Вадим пощупал свой лоб. Горячий. Не съел ли он галлюциногенный батончик? Или же Алька переставила дату на фотокамере? Но зачем?
Он вскочил с кровати. «Никон», недешевая «зеркалка», нашелся в прихожей. Руки, черт, почему-то дрожали. Он включил аппарат. Мигнул значок батареи, но долгую секунду спустя жидкокристаллический экранчик все же высветил пол и его обутые в ботинки ноги.
Дата стояла – двадцатое.
– Двадцатое, – прошептал Вадим. – Конечно, сейчас двадцатое.
Он вздрогнул от звука своего голоса. Я сплю, подумалось ему. Я сплю. Или фотографии уже исчезли. Или не было их. Совсем. Не может же быть…
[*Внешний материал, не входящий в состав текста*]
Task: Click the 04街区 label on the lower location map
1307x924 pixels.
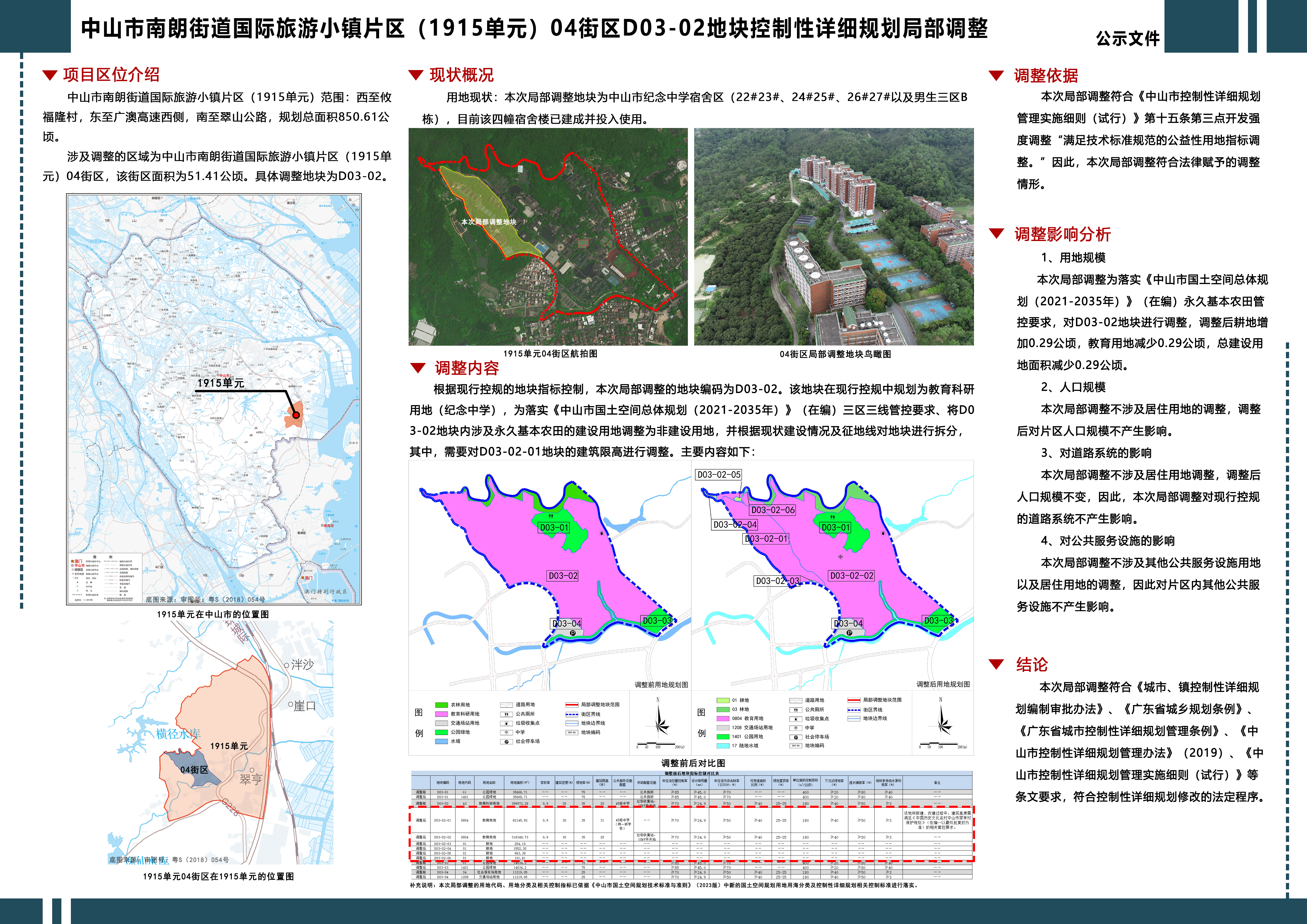Action: pos(194,770)
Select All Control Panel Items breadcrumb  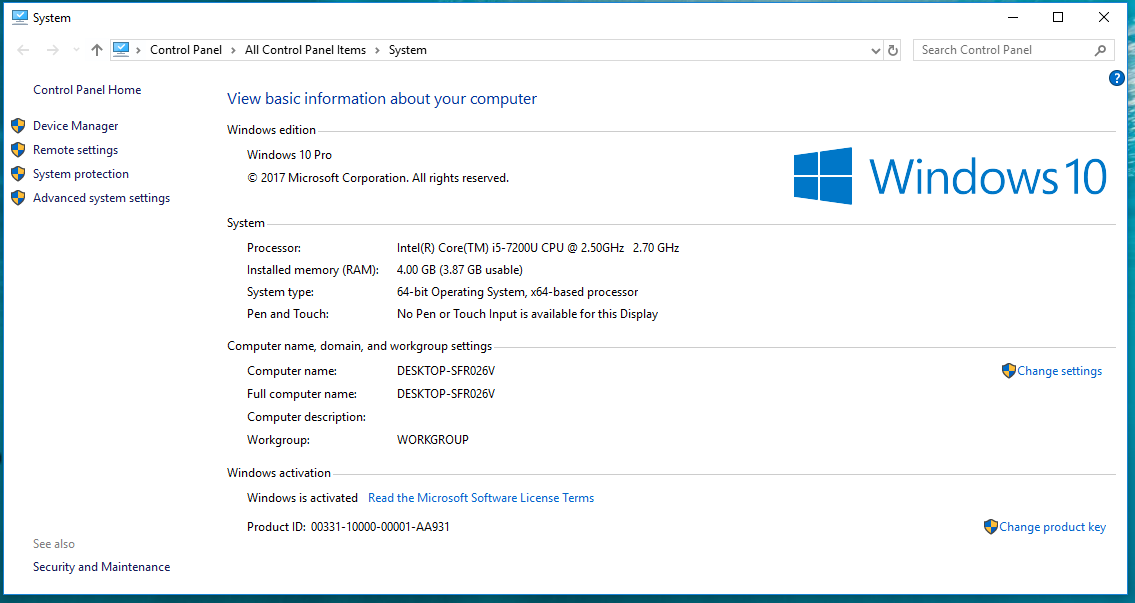click(x=305, y=50)
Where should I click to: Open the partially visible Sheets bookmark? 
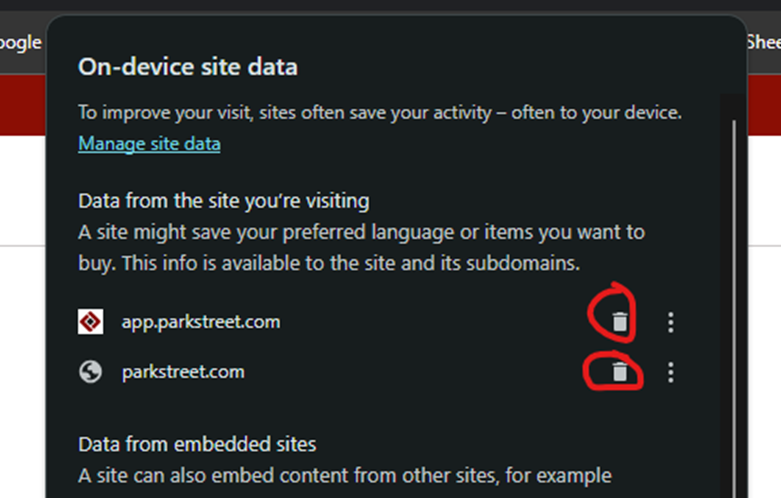point(763,42)
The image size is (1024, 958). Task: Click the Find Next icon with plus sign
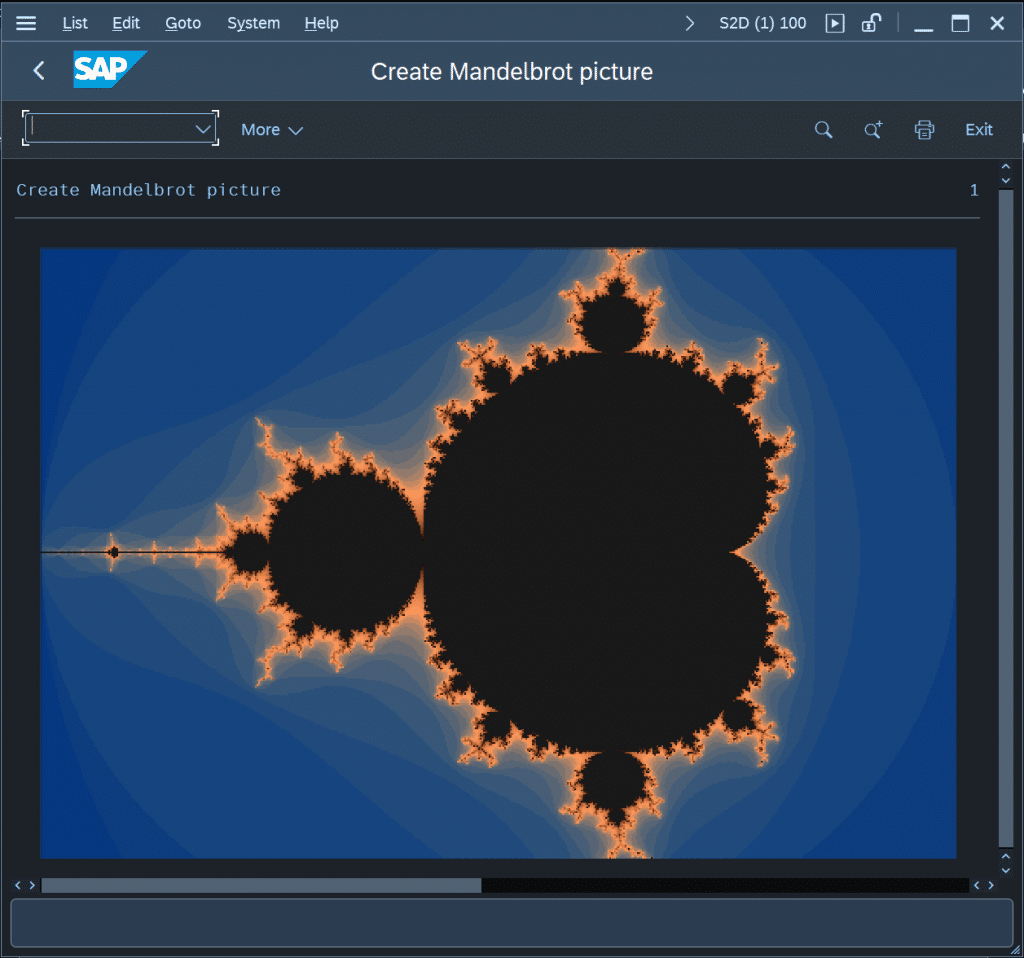point(872,129)
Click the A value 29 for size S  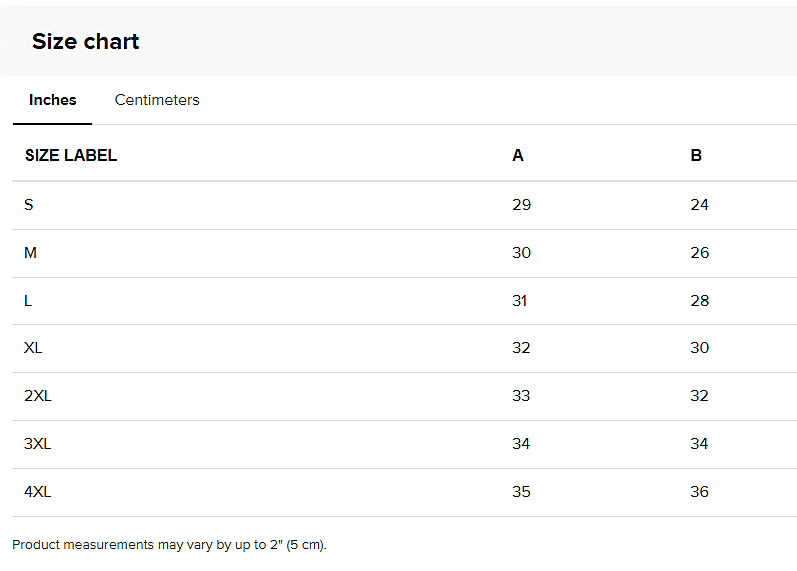click(x=522, y=205)
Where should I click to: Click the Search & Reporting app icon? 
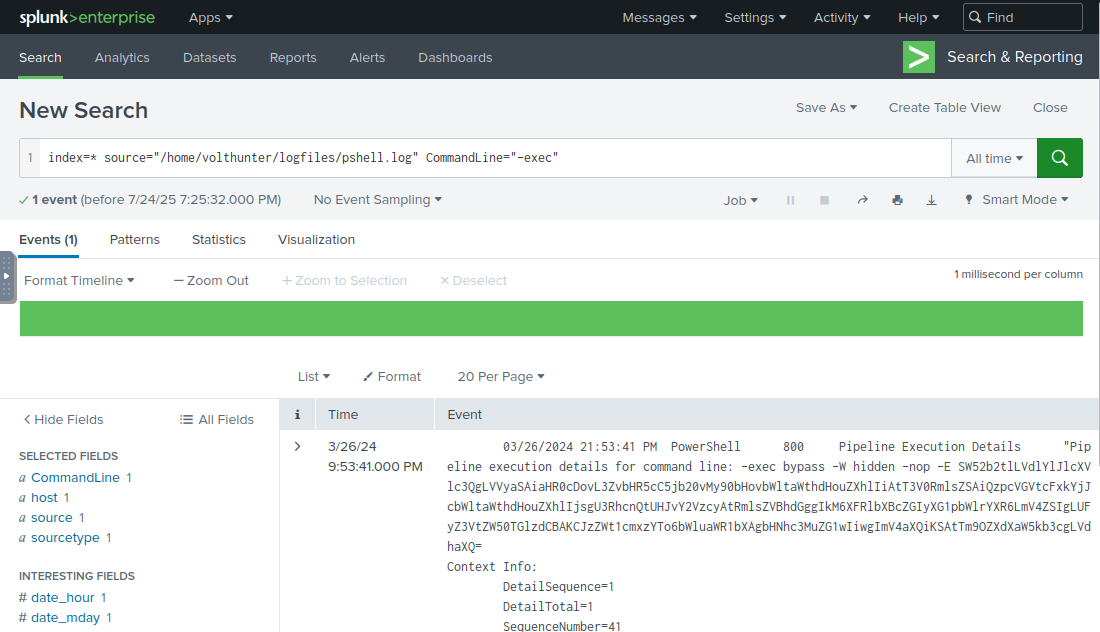[x=918, y=57]
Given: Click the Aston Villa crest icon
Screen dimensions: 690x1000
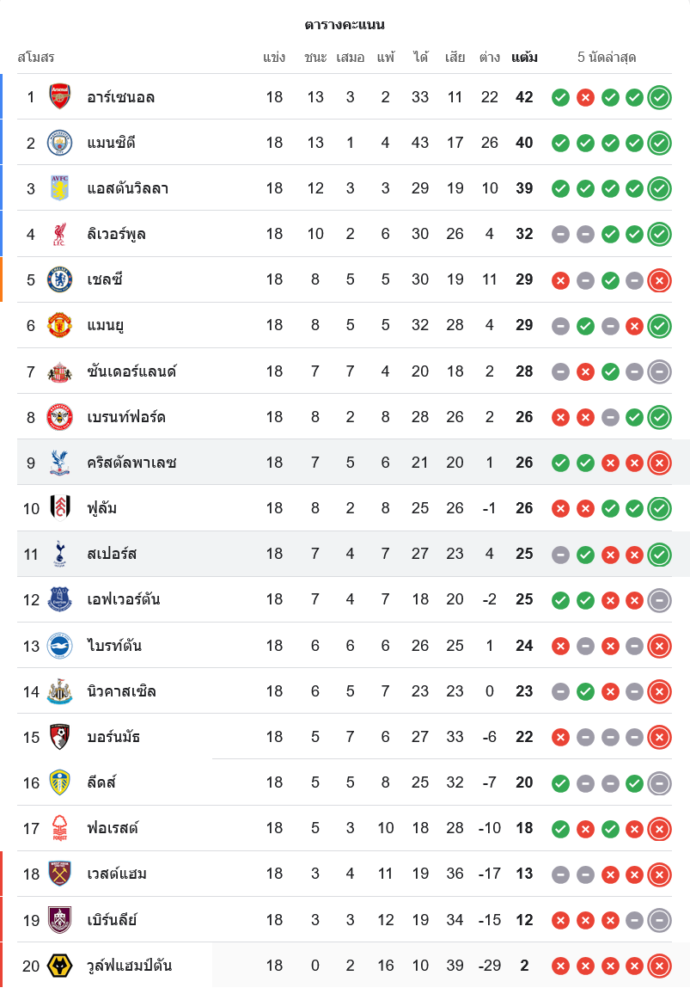Looking at the screenshot, I should pyautogui.click(x=60, y=188).
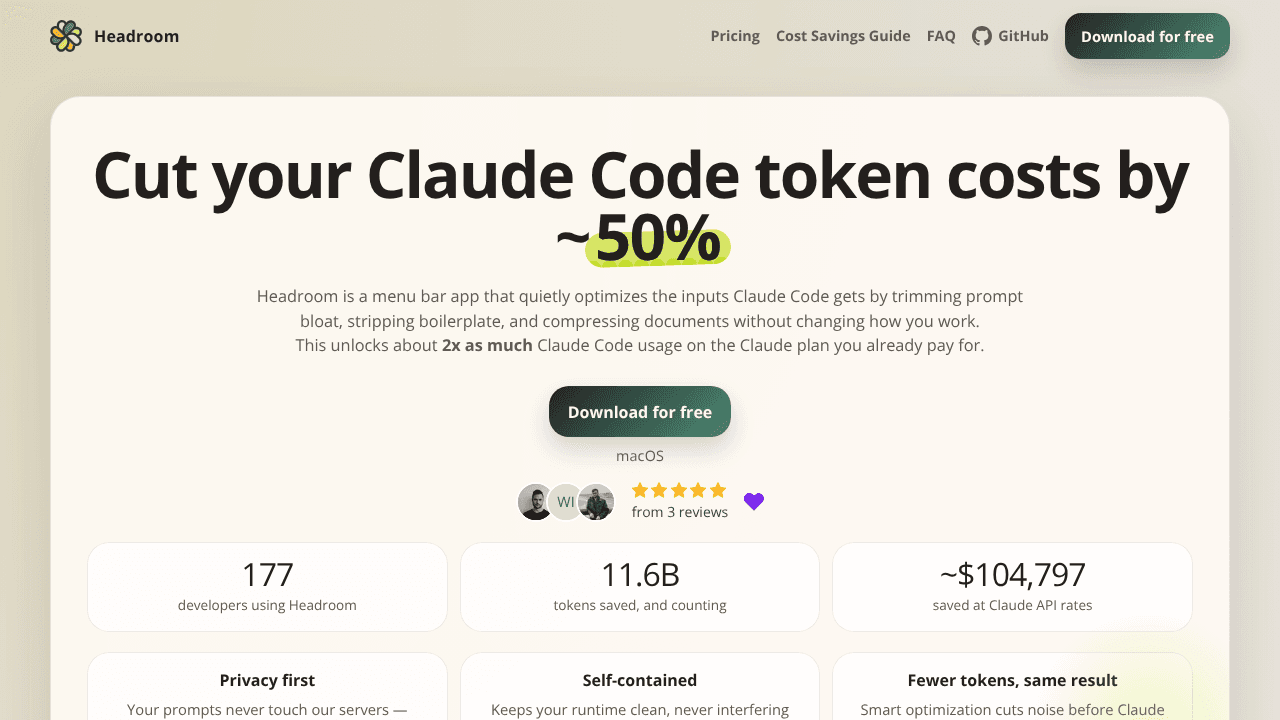The width and height of the screenshot is (1280, 720).
Task: Select the 177 developers stat card
Action: [267, 587]
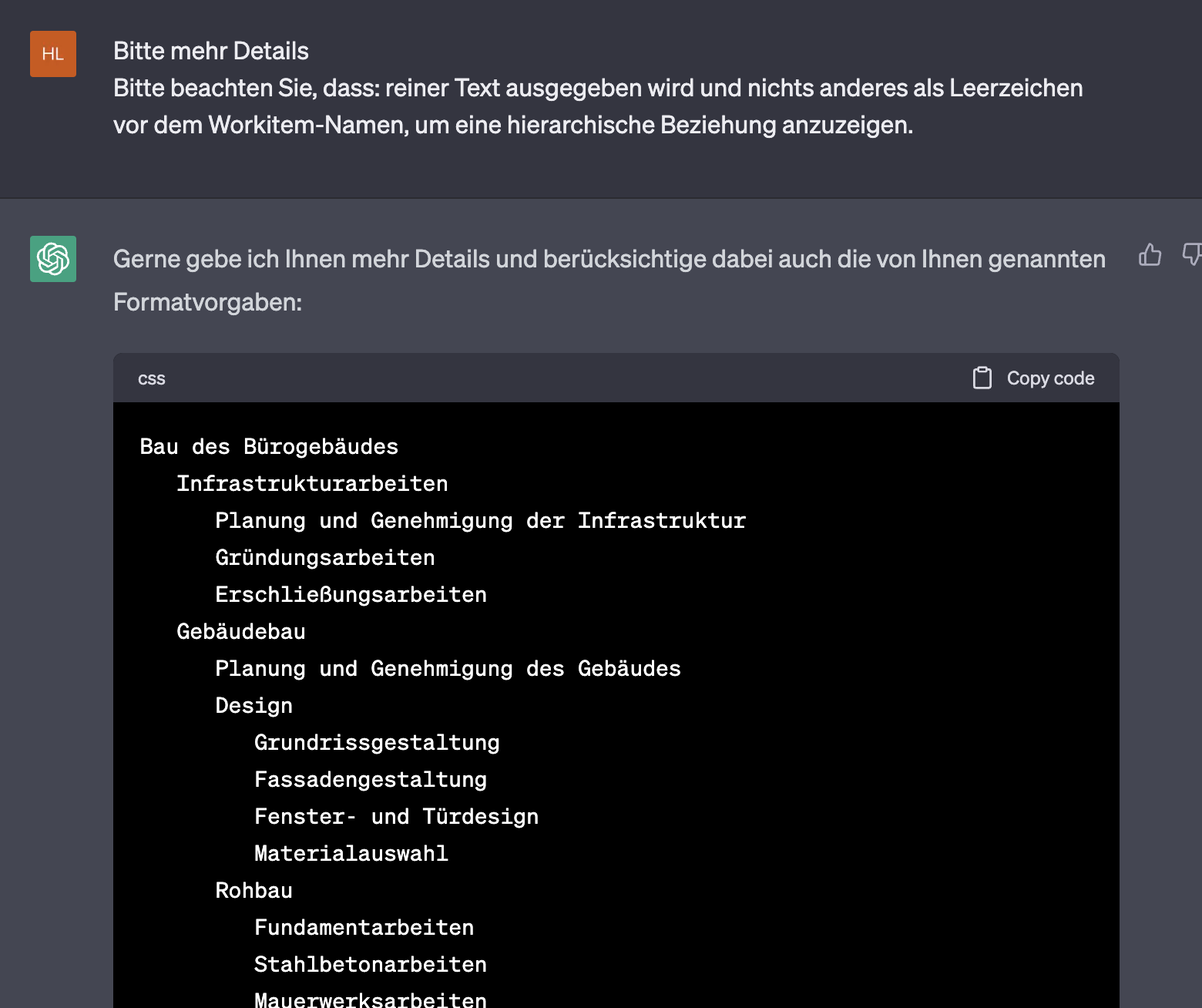Click the green ChatGPT logo avatar

53,259
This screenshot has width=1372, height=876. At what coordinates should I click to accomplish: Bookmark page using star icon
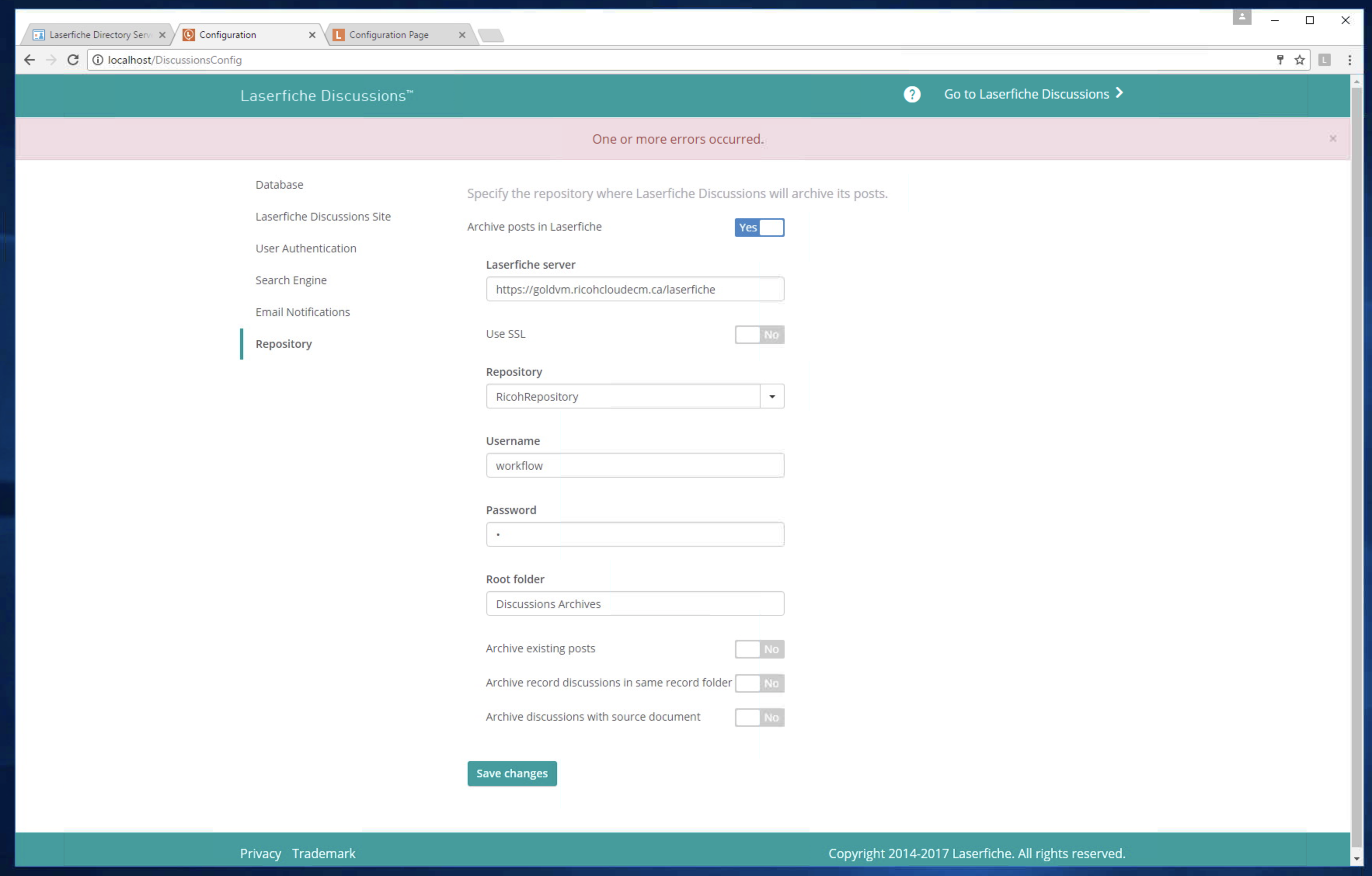(x=1300, y=60)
Он чуть не разбил камеру, бегом возвращаясь в комнату. Его трясло, стены качались. В глазах прыгали мушки.
Снимки были на месте.
Двадцать пятое. На первом, втором, третьем.
Вадим сел.
Так, наверное, и сходят с ума. Представь, Алька, усмехнулся он. С твоей гибелью реальность дала трещину. Трещина прошла прямо по мозгу. Сначала незаметно, а потом все явственней образовалось расхождение в пять дней.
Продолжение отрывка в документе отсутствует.